Start Passage
# How do I know how many watts my lights are?



## raindog (Feb 18, 2010)

It doesnt say anything on the package..it was free...but it says 6,700k on one bulb and F14/T5/BP on the other bulb which glows a slight reddish color... this light is supposed to be good for size 25 tall planted aquariums, but im not so sure considering i see people saying we need 3-4 watts per gallon..it doesnt say the word watts anywhere on my bulbs!


----------



## Nymsley (Mar 24, 2009)

The number after F indicates the number of watts in most cases so yours is 14 watts. Was the other bulb in the same box? Its probably 14W, too. The T5 part refers to the bulb diameter (⅝ of an inch) and BP is bi-pin. (Other letter combinations can tell you the type of light.)

You definitely do not need 3-4W/gal of light.


----------



## sollie7 (Nov 3, 2009)

14w


----------



## Newt (Apr 1, 2004)

F14/T5/BP:
F = Fluorescent
14 = Watts
T = Tube
5 = 8th of an inch diameter
BP (I think it may be RP) = Reptile. If it is BP I dont know as I've never seen this designation.

The 6700 is a temperature in the Kelvin scale which relates to a color when a black iron body at absolute zero is heated. It will turn color as it gets hotter. So the manufacturer thinks the color the bulb burns at is the color you would get with that iron body at 6700 degrees kelvin. They are typically a 'stretch'.


----------



## raindog (Feb 18, 2010)
End Passage
Duplicate the section of the bulb wattage thread above that opens with the words containing "# How do I know" and closes with "on my bulbs!", word for word. The rows that follow were taken from a different source.
Start Information supplied
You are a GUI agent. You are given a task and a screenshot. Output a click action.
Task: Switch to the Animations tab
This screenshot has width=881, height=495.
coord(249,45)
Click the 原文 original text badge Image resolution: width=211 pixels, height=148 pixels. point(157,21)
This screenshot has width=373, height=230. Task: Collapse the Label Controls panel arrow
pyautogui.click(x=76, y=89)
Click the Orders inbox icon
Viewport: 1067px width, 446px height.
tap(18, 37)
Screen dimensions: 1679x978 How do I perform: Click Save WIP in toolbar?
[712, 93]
End Information supplied
Start Information supplied
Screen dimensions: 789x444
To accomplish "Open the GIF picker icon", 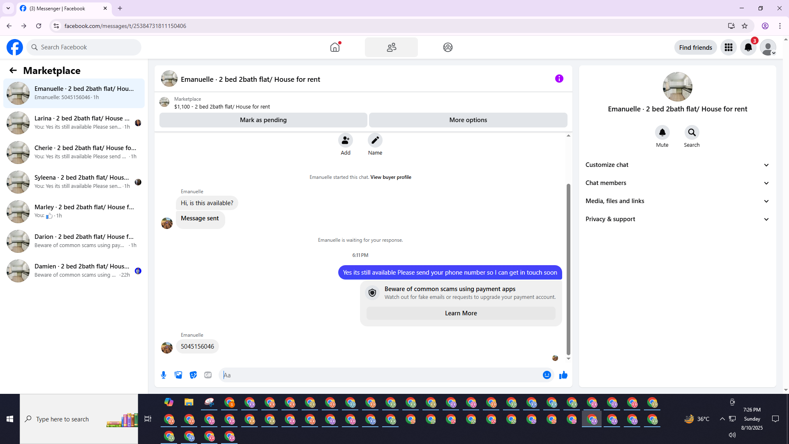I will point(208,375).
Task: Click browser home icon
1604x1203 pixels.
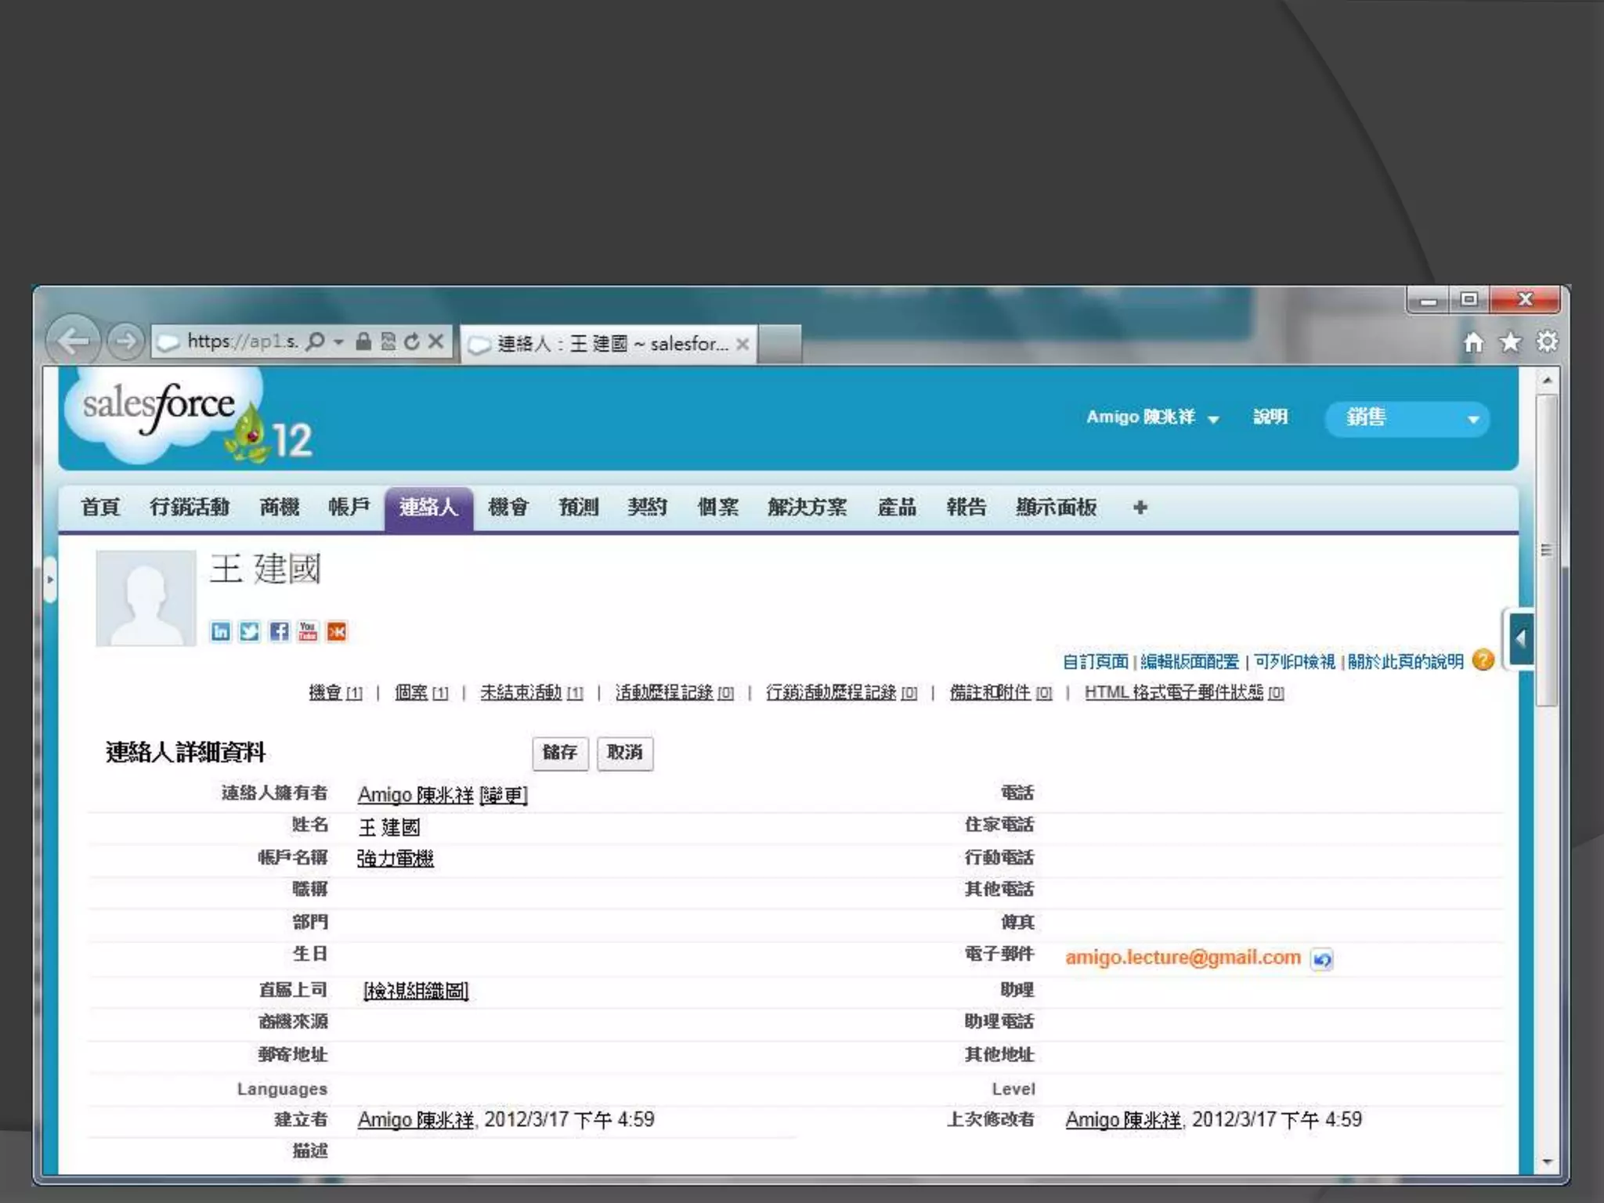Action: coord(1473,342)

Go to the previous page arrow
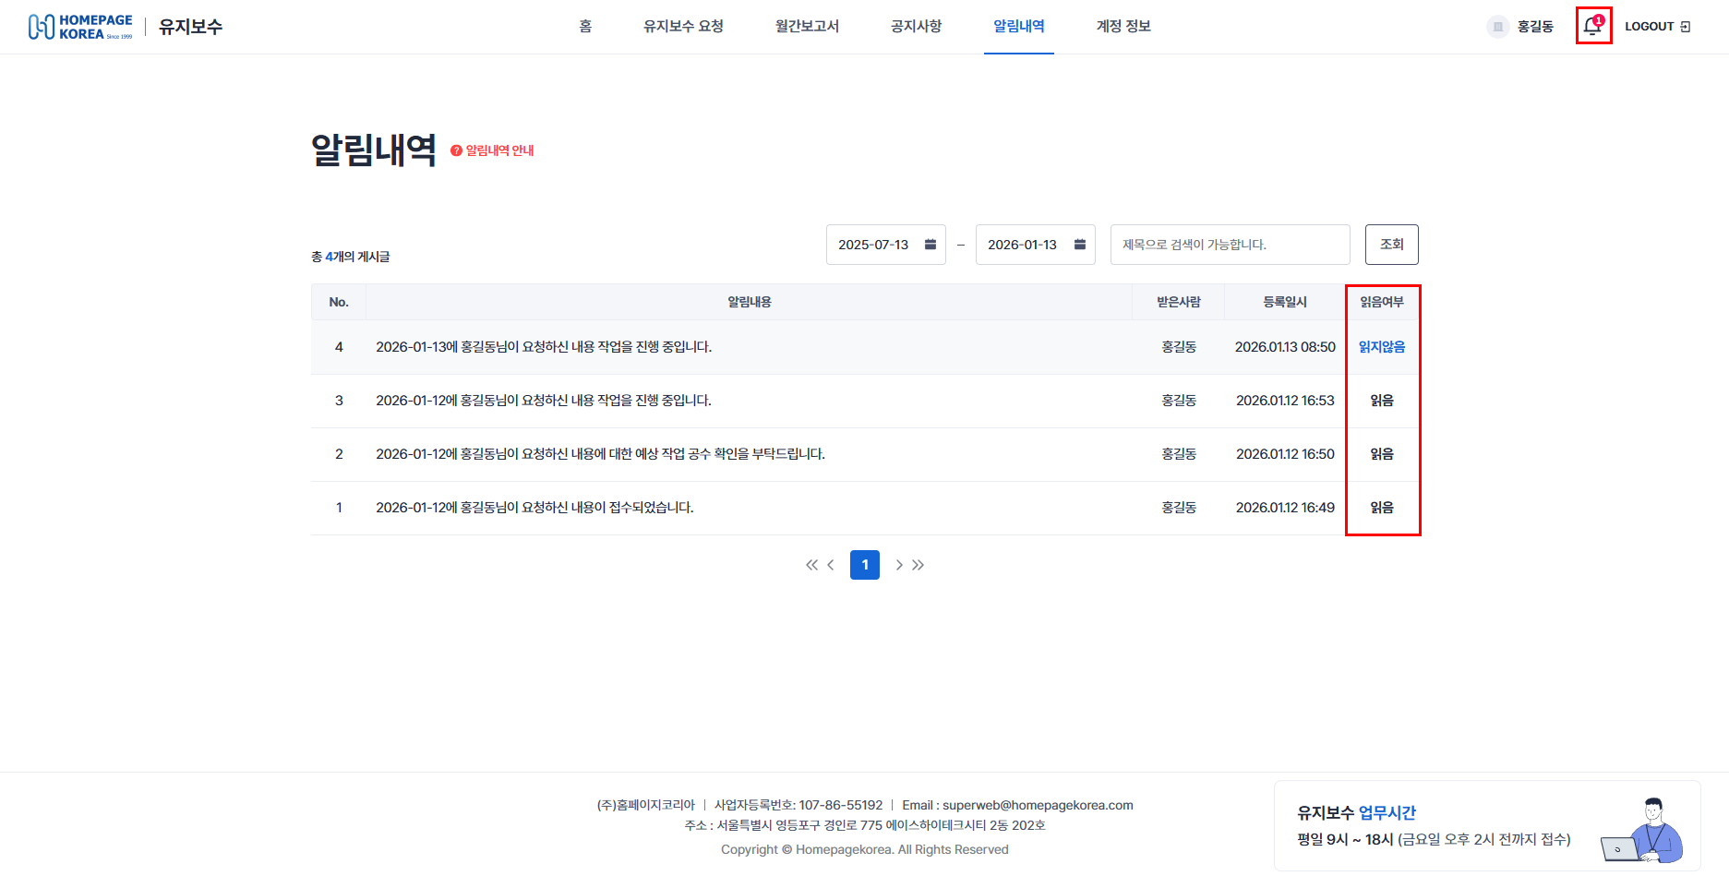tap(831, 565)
End Information supplied
Completed exercise:
# How do I know how many watts my lights are?



## raindog (Feb 18, 2010)

It doesnt say anything on the package..it was free...but it says 6,700k on one bulb and F14/T5/BP on the other bulb which glows a slight reddish color... this light is supposed to be good for size 25 tall planted aquariums, but im not so sure considering i see people saying we need 3-4 watts per gallon..it doesnt say the word watts anywhere on my bulbs!